Items listed in a dataset:
____________________
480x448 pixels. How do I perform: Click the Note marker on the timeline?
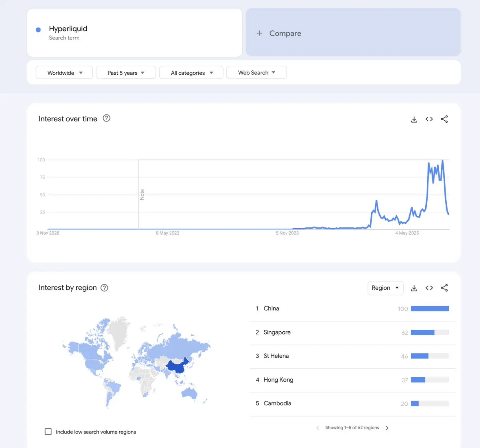coord(142,195)
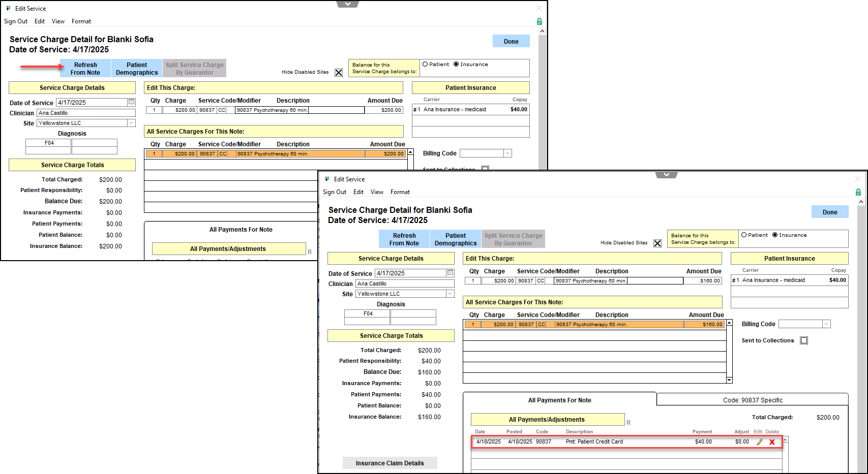This screenshot has height=474, width=868.
Task: Expand the Billing Code dropdown in front window
Action: (826, 324)
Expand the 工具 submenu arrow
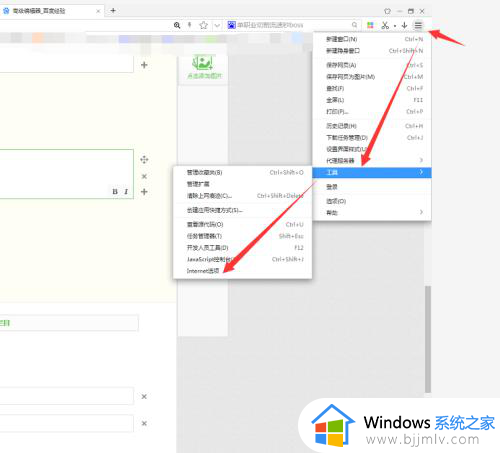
____________________
Exercise description
What is needed is every record above, restated word for word, with the pictures left out.

Exercise output
480x448 pixels. How do I perform: Click the Note marker on the timeline?
coord(142,195)
This screenshot has height=474, width=868.
Task: Expand the Billing Code dropdown in front window
Action: (826, 324)
Expand the 工具 submenu arrow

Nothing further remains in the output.